222. Auferstandene Frau.
Bechstein S. 166.
Auf dem Schweinfurter Gottesacker ist ein alter Grabstein mit dem lebensgroßen Bildniß einer vornehmen Frau zu sehen, welche ein eingewickeltes Kind zu ihren Füßen liegen hat. Diese war die Frau eines Syndikus Albert. Man sagt von ihr, daß sie sehr schnell und plötzlich gestorben sei, und als ihr Tod erfolgt war, wurde sie unter einem Schwibbogen, [217] in welchem sich ihr Familienbegräbniß befand, beigesetzt. Ihr zurückgelassener Gatte betrauerte sie sehr aufrichtig. Der Todtengräber, ein habgieriger Mann, hatte jedoch an dem Finger der Leiche einen kostbaren Ring bemerkt, den er der Todten nicht lassen wollte; er machte sich daher des Nachts heimlich auf, hob den Sargdeckel ab, und wollte der Leiche den Ring vom Finger ziehen; da richtete sich diese plötzlich auf. Entsetzt lief der Todtengräber davon; die Frau im weißen Todtengewande entstieg ihrem Sarg, wandelte ihm nach, und kam ruhigen Ganges vor ihr Haus, wo sie anläutete. Eine Magd sieht zum Fenster hinaus: »Wer da?« »Ich bin's, die Frau! Oeffne!« Schreiend stürzt die Dienerin zu ihrem Herrn: »Die Frau ist unten an der Thüre, ich habe sie an der Stimme erkannt!« – Der Herr schüttelt ungläubig den Kopf, und läßt seinen Diener hinaussehen. »Oeffne mir um Gotteswillen! Ich komme um vor Kälte!« Da eilt auch der Diener rasch zum Herrn: »Es ist die Frau, ich erkenne sie an ihrer Stimme.« – Der Herr aber sagte: »Ihr seid Thoren und dümmer wie das Vieh!
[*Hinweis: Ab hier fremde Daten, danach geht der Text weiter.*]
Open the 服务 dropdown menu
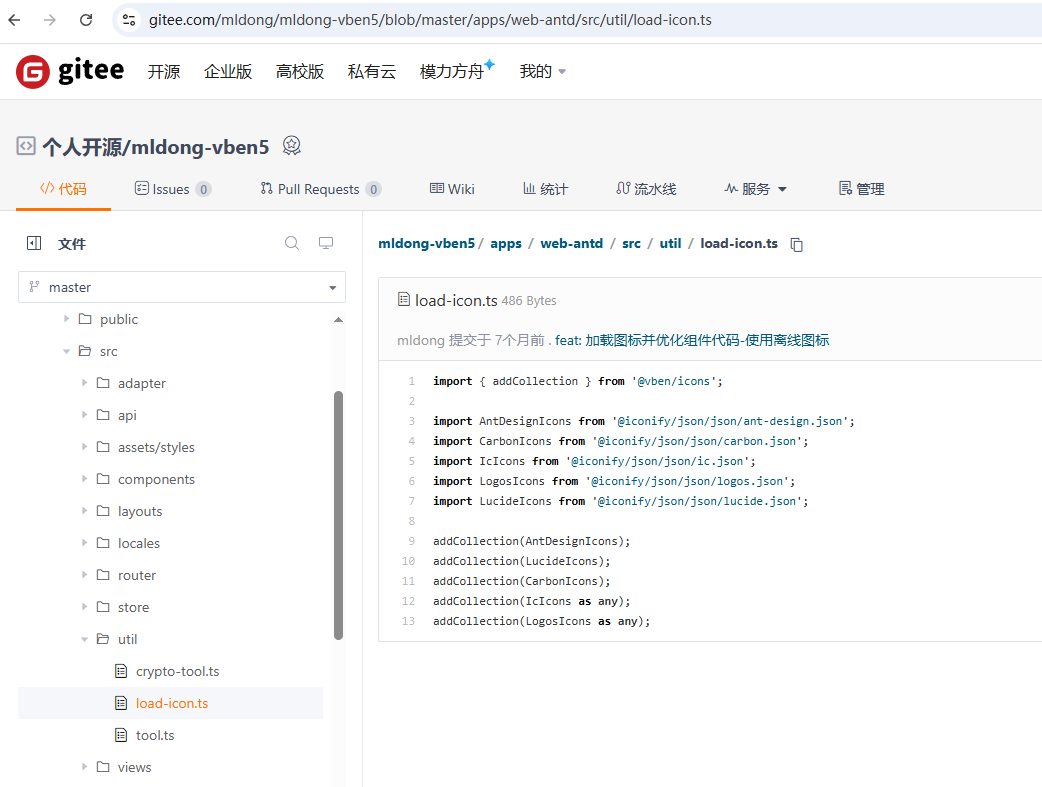This screenshot has width=1042, height=787. pos(755,189)
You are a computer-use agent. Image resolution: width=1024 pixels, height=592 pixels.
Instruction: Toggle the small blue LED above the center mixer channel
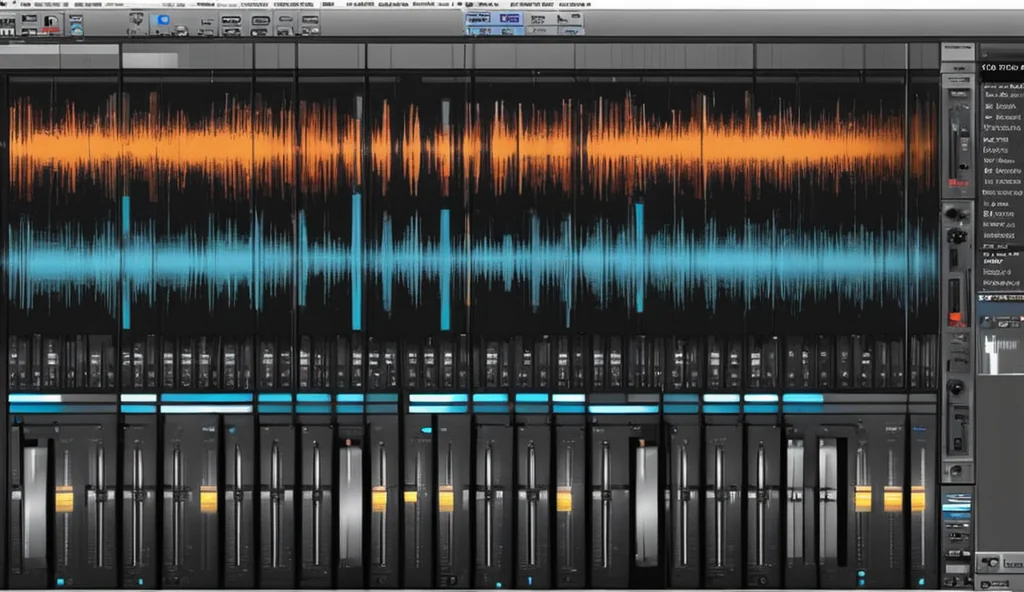426,431
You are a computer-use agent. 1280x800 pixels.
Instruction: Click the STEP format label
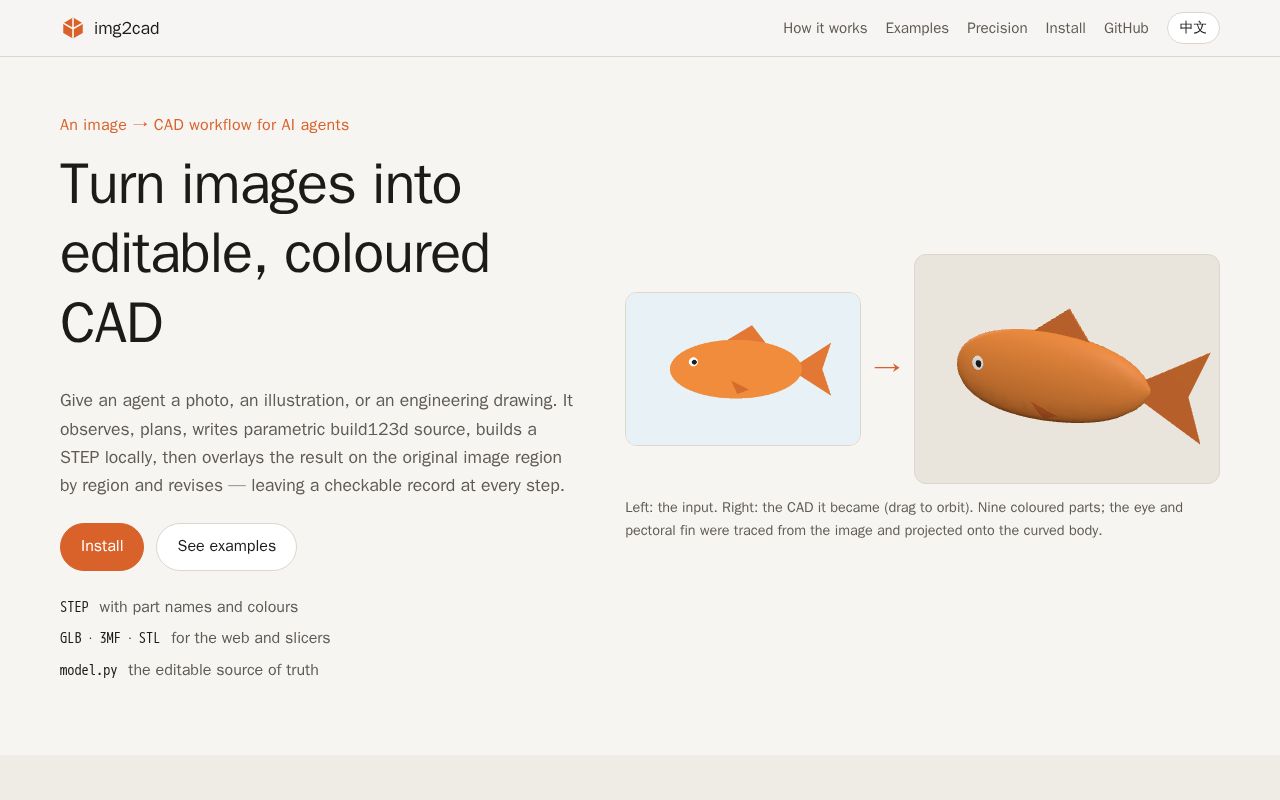tap(74, 607)
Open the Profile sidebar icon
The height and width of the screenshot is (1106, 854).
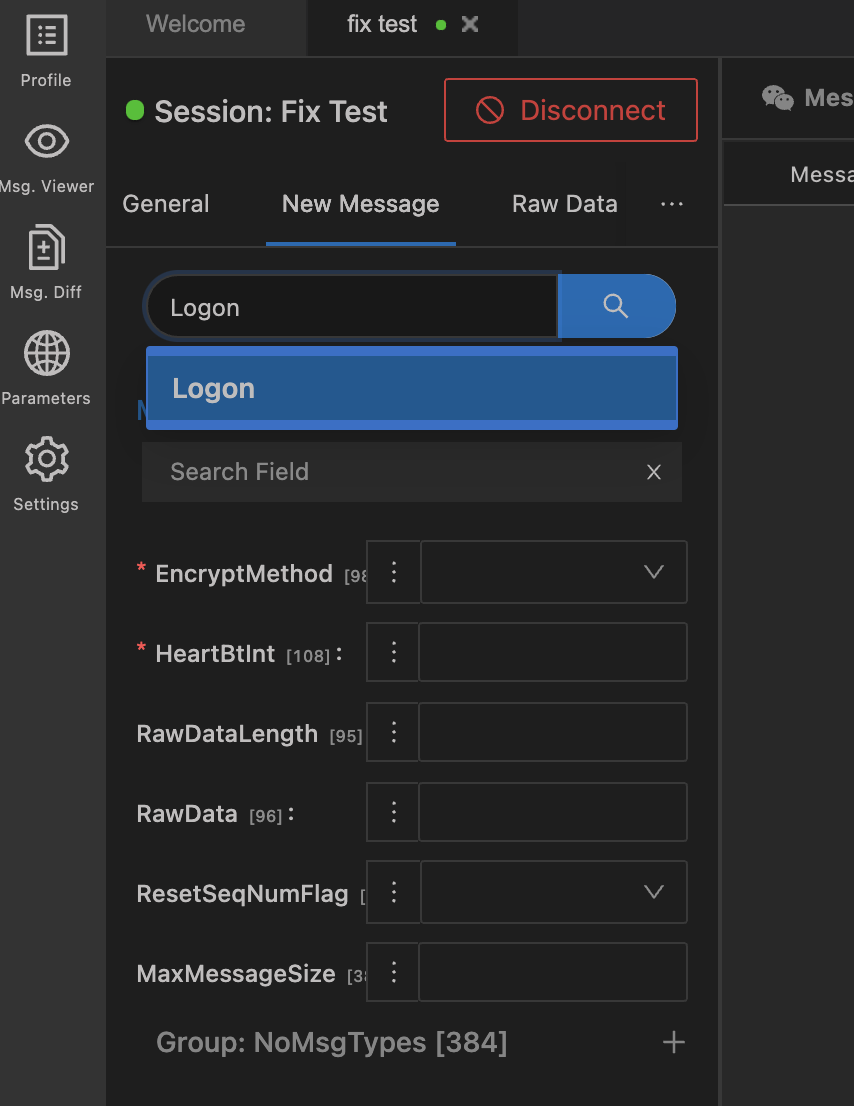click(x=46, y=36)
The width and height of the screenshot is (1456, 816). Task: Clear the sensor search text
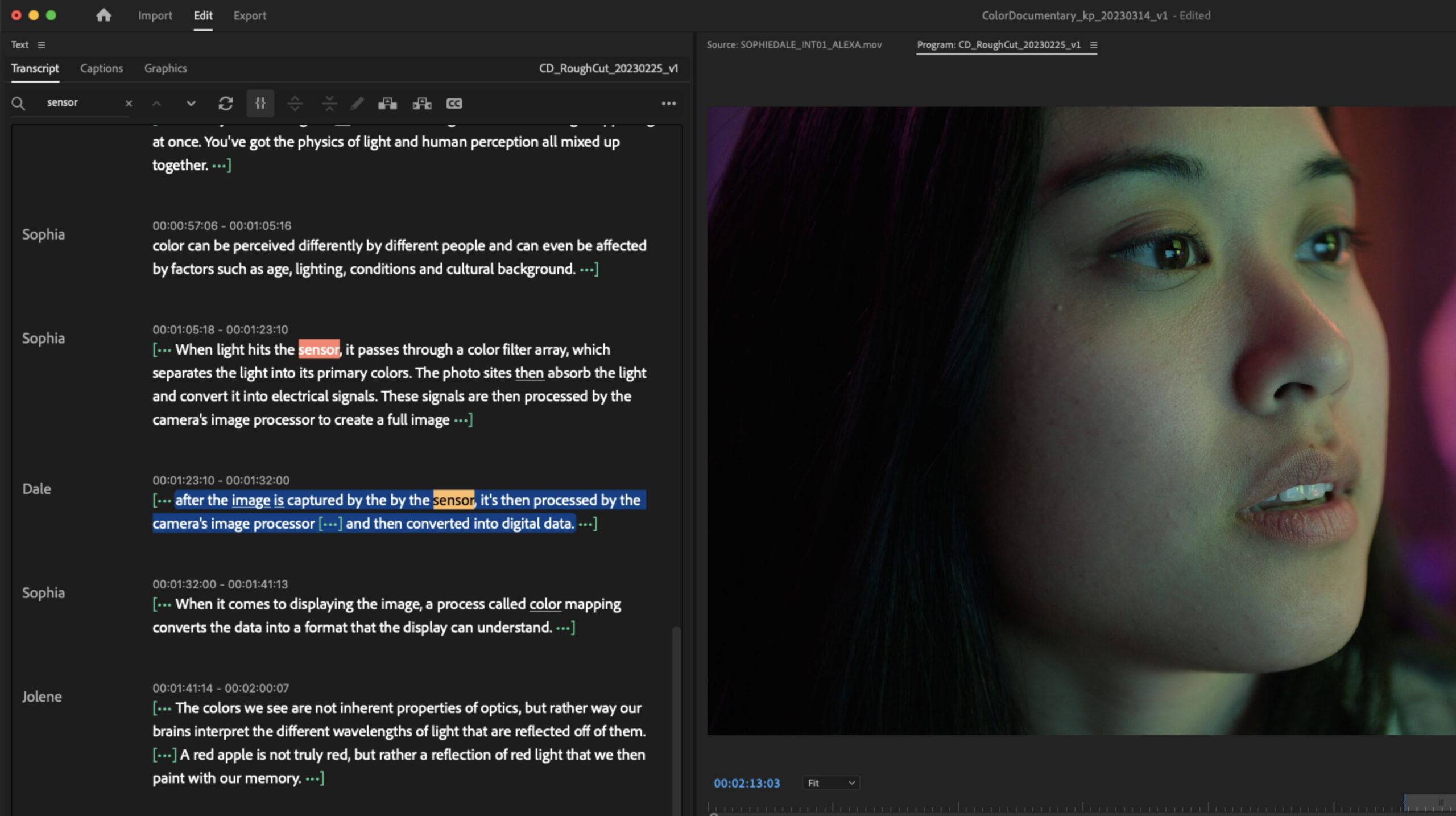pyautogui.click(x=129, y=103)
Wenn meine Pferde zum Fenster hinaussähen, würden sie gescheidter antworten, als ihr!« Kaum ist das Wort gesprochen, so kommt es mit Gelärm und mit Gepolter die Treppe herauf, und stampft und trappt und wiehert, – die Pferde sind's – zur Stube herein, und sie stecken die Köpfe durch die Fenster, daß die Scheiben klirren und die Flügelbänder brechen, und beide sehen den Vorsaal hinab zum Fenster hinaus und wiehern. Nun läßt der Herr, erschrocken, schleunig öffnen, und die halberstarrte Frau wird zu Bette gebracht und geneset bald darauf eines Töchterleins. Doch Mutter und Kind lebten nicht lange mehr, und die erste wurde zum zweiten Male begraben, und beiden dieser Grabstein zum Andenken gesetzt. Alle Jahre am ersten Ostertage ist eine wahre Wallfahrt nach dem Gottesacker, der dann prächtig mit herrlichen Blumen geschmückt ist, aber das Erste, was man den Kindern zeigt und was sie alle gerne sehen wollen, ist die wiedererstandene Frau mit ihrem Kinde.